■ **TEXT PROVIDED**
↓↓↓

Abdullah Y. Alsalloum a, Bekir Turedi a, Khulud Almasabi a, Xiaopeng Zheng a, Rounak Naphade a, Samuel D. Stranks bc, Omar F. Mohammed a and Osman M. Bakr *a
aDivision of Physical Sciences and Engineering, King Abdullah University of Science and Technology, Thuwal 23955-6900, Kingdom of Saudi Arabia. E-mail: osman.bakr@kaust.edu.sa
bCavendish Laboratory, University of Cambridge, JJ Thomson Avenue, Cambridge CB3 0HE, UK
cDepartment of Chemical Engineering and Biotechnology, University of Cambridge, Philippa Fawcett Drive, Cambridge CB3 0AS, UK

Received 8th December 2020 , Accepted 23rd February 2021

First published on 23rd February 2021


Abstract

Expanding the near-infrared (NIR) response of perovskite materials to approach the ideal bandgap range (1.1–1.4 eV) for single-junction solar cells is an attractive step to unleash the full potential of perovskite solar cells (PSCs). However, polycrystalline formamidinium lead triiodide (FAPbI3)-based absorbers, used in record-efficiency PSCs, currently offer the smallest bandgap that can be achieved for lead-halide perovskite thin films (>100 meV larger than the optimal bandgap). Here, we uncover that utilizing a mixed-cation single-crystal absorber layer (FA0.6MA0.4PbI3) is capable of redshifting the external quantum efficiency (EQE) band edge past that of FAPbI3 polycrystalline solar cells by about 50 meV – only 60 meV larger than that of the top-performing photovoltaic material, GaAs – leading to EQE-verified short-circuit current densities exceeding 26 mA cm−2 without sacrificing the open-circuit voltage (VOC), and therefore, yielding power conversion efficiencies of up to 22.8%. These figures of merit not only set a new record for SC-PSCs and are among the highest reported for inverted-structured-PSCs, but also offer an avenue for lead halide PSCs to advance their performance toward their theoretical Shockley–Queisser Limit potential.

↑↑↑

(Data entries)

↓↓↓

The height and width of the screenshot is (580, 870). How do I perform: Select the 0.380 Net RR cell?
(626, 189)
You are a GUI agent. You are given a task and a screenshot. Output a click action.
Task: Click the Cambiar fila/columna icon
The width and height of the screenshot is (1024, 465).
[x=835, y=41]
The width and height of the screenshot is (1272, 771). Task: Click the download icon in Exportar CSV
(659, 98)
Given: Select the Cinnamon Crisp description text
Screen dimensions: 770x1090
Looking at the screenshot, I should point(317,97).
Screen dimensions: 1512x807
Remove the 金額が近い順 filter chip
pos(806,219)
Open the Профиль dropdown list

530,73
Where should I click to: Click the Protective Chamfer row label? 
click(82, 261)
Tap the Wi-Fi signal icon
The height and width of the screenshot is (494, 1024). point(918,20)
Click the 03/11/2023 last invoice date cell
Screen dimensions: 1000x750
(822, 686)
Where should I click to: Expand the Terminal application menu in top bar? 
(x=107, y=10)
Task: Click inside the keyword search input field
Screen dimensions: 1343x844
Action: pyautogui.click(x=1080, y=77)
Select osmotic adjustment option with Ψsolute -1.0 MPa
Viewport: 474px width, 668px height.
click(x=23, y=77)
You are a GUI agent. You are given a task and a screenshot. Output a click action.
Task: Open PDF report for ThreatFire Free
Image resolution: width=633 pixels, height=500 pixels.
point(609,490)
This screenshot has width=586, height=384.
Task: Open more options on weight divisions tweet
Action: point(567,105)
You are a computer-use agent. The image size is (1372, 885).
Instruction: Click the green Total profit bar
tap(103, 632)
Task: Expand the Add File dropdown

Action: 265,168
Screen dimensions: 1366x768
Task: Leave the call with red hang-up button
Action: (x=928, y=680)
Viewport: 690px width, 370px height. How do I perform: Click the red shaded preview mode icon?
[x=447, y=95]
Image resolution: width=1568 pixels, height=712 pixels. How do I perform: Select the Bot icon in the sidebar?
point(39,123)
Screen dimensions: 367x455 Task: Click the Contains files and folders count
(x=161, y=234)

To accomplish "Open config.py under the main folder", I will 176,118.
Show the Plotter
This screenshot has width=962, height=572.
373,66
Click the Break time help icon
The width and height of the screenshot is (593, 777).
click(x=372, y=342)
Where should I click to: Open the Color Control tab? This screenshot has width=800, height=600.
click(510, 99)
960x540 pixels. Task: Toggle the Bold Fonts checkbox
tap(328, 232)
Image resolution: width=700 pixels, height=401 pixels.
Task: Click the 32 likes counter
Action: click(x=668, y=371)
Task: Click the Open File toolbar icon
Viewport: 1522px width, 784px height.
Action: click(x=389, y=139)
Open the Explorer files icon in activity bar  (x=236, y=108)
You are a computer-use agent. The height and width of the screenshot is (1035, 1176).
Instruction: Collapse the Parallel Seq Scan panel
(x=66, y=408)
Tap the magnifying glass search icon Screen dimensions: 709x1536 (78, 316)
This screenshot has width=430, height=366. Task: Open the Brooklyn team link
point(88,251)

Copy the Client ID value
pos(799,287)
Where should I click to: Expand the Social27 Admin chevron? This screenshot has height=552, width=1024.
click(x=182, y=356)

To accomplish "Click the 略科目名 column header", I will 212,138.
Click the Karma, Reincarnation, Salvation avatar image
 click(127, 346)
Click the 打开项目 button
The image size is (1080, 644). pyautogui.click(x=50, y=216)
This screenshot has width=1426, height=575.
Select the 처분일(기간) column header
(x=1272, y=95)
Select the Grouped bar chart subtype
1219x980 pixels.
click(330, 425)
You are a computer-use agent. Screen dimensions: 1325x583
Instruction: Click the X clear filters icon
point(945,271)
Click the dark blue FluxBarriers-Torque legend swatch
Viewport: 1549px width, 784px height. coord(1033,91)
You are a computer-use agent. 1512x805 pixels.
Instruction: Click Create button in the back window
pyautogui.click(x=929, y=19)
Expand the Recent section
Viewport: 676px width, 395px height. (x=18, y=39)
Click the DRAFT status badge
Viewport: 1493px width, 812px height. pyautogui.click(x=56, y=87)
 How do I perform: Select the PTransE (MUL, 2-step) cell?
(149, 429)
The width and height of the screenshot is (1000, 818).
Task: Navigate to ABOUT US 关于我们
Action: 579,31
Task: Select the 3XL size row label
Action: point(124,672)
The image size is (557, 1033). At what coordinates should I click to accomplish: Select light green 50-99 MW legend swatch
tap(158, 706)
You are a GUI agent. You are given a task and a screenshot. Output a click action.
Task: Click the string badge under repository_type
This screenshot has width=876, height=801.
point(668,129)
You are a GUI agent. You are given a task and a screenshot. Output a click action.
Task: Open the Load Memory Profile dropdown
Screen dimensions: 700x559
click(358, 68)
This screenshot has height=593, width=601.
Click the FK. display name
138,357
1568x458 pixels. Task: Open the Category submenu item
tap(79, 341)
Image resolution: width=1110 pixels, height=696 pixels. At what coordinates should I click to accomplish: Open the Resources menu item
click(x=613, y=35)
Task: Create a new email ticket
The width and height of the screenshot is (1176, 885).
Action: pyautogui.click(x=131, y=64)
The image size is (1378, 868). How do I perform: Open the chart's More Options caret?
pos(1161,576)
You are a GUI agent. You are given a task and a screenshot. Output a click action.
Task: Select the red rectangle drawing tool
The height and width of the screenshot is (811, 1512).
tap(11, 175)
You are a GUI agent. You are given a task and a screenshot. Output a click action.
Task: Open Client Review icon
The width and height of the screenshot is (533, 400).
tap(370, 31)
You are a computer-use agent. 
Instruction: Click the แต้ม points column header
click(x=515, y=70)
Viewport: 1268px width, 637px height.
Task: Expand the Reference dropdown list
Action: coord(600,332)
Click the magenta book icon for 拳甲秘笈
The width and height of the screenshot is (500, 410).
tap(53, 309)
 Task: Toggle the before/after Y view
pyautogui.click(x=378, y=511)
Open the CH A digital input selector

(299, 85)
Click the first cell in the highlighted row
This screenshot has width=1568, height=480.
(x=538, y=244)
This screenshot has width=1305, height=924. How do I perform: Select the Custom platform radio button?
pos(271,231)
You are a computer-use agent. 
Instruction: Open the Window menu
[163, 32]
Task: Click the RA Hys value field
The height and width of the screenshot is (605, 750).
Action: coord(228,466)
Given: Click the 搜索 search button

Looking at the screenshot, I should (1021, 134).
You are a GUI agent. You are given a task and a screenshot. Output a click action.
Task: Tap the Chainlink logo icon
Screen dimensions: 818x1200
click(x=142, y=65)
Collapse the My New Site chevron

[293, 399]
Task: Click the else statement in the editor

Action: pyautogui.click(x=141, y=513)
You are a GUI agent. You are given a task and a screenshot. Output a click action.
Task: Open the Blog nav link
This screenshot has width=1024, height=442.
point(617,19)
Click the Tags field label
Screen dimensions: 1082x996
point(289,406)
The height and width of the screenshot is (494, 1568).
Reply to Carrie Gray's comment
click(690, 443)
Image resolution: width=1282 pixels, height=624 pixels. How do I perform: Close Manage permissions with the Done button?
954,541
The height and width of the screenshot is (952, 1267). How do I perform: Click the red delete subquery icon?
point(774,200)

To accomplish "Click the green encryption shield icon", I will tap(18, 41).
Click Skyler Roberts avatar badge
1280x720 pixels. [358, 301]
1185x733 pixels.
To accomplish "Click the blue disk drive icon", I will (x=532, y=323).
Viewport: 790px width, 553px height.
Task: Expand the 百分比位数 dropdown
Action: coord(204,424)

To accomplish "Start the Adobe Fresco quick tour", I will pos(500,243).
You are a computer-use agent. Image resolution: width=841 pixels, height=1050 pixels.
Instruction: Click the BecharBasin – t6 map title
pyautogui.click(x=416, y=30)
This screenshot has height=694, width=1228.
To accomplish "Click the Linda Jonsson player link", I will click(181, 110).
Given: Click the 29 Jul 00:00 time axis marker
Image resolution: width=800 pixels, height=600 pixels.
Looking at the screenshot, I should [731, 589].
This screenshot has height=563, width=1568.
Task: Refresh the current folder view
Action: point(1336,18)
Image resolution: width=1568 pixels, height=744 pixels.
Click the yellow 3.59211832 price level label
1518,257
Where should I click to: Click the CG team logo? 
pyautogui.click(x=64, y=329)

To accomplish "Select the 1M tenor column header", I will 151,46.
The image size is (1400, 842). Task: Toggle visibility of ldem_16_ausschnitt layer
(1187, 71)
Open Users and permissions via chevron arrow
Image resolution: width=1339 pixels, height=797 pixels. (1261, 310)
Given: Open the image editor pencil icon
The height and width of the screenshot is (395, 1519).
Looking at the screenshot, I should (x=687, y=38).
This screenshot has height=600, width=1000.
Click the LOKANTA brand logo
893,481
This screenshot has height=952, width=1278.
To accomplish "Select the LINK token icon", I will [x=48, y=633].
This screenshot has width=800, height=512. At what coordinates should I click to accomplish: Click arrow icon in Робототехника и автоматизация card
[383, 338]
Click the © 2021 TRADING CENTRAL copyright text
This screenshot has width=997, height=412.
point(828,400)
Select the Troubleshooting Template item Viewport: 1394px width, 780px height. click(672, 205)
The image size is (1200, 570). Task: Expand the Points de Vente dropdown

↑↑↑

■ **EXERCISES**
1 – In the text on perovskite solar cells, what is the highest power conversion efficiency reported?
2 – Using the text on perovskite solar cells, decide whether each statement agrees with it, answering yes or no and quoting the words that settle it: (a) The paper was received on 8th December 2020. (b) The mixed-cation single-crystal absorber redshifts the EQE band edge past that of FAPbI3 polycrystalline solar cells by about 100 meV. (c) The higher short-circuit current densities came at the cost of a lower open-circuit voltage.
3 – List every institutional affiliation given for the authors of the text on perovskite solar cells.
The data entries are separate material and have no connection to the text on perovskite solar cells.

■ **ANSWERS BY ITEM NUMBER**
1 – Up to 22.8%.

2 –
(a) Yes: "Received 8th December 2020"
(b) No: "by about 50 meV"
(c) No: "without sacrificing the open-circuit voltage (VOC)"

3 –
- Division of Physical Sciences and Engineering, King Abdullah University of Science and Technology
- Cavendish Laboratory, University of Cambridge
- Department of Chemical Engineering and Biotechnology, University of Cambridge